* Supplied passage
The Bureau of Engraving and Printing will release a redesigned $5 Federal Reserve Note with updated security features and a new purple color and a larger “5” on the reverse for the visually impaired. Sometime during 2008, BEP will introduce a redesigned $100 FRN with new security features and color. Because the BEP is not required to have its designs vetted by the Commission of Fine Arts, the new design will remain a secret until the BEP is ready to make their announcement.

Outside of the United States, the Royal Canadian Mint has started to introduce new non-circulating legal tender (NCLT) coins with new designs. The RCM is stressing new colors, designs, and the embedding of gemstones in their coins. Also, the 2010 Winter Olympics continues to be a significant theme of RCM coins.

Across the pond in the United Kingdom, the Royal Mint is advertising their new designs. New designs for legal tender coins are available from the Royal Mint whose sets include three commemorative coins honoring the 60th birthday of Prince Charles, the 450th anniversary of the accession of Queen Elizabeth I, and commemorating the 100th anniversary of the 4th Olympiad held in London.

Even The Perth Mint has issued its 2008 Silver Koala. This $1 NCLT silver coin is the second in the series of the Koala series introduced in 2007. The Perth Mint has also tried new coinage methods that includes moving parts and holograms.

It is going to be a very busy year and exciting year in numismatics.

Fifty Plus 6

Buried in the omnibus budget act that congress passed last Tuesday was a provision to extend the 50 State Quarters Program to include the District of Columbia and the territories of the Commonwealth of Puerto Rico, Guam, American Samoa, the United States Virgin Islands, and the Commonwealth of the Northern Mariana Islands.

Since 2000, District of Columbia Delegate Eleanor Holmes Norton introduced bills trying to include DC and the territories with the 50 State Quarters Program. For the 110th session, Del. Norton introduced H.R.392, which had passed the House and was sitting in the Senate Committee on Banking, Housing, and Urban Affairs. The bill has been sitting in committee with no action since last January.

Enter Rep. José Serrano (D-NY). Serrano is a native Puerto Rican representing the south Bronx and is chairman of the House Appropriations Subcommittee on Financial Services whose jurisdiction is the Department of the Treasury. This gave him the power to insert the measure into this bill which he announced with great fanfare.

* Dataset excerpt

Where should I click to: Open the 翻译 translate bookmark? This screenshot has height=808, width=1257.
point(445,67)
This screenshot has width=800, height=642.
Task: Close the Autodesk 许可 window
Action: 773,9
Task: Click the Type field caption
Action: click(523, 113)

* Work instructions
• 1. Rewrite the part of the coin news text that begins at the words "Since 2000, District" and stops after "with great fanfare.", putting "H.R.400" in place of "H.R.392".
• 2. In the coin news text, whose bill had passed the House and was sitting in the Senate Committee on Banking, Housing, and Urban Affairs?
• 3. Based on the coin news text, answer yes or no to each statement, quoting the words that settle it:
(a) One of the Royal Mint's commemorative coins honors the 60th birthday of Prince Charles.
(b) The 2008 Silver Koala is the first coin in its series.
(c) The BEP has to get its designs approved by the Commission of Fine Arts.
The entries have nothing to do with this.

* Answers for the tasks
• 1.
Since 2000, District of Columbia Delegate Eleanor Holmes Norton introduced bills trying to include DC and the territories with the 50 State Quarters Program. For the 110th session, Del. Norton introduced H.R.400, which had passed the House and was sitting in the Senate Committee on Banking, Housing, and Urban Affairs. The bill has been sitting in committee with no action since last January.

Enter Rep. José Serrano (D-NY). Serrano is a native Puerto Rican representing the south Bronx and is chairman of the House Appropriations Subcommittee on Financial Services whose jurisdiction is the Department of the Treasury. This gave him the power to insert the measure into this bill which he announced with great fanfare.

• 2. Delegate Eleanor Holmes Norton's bill, H.R.392.

• 3.
(a) Yes: "honoring the 60th birthday of Prince Charles"
(b) No: "the second in the series of the Koala series introduced in 2007"
(c) No: "the BEP is not required to have its designs vetted by the Commission of Fine Arts"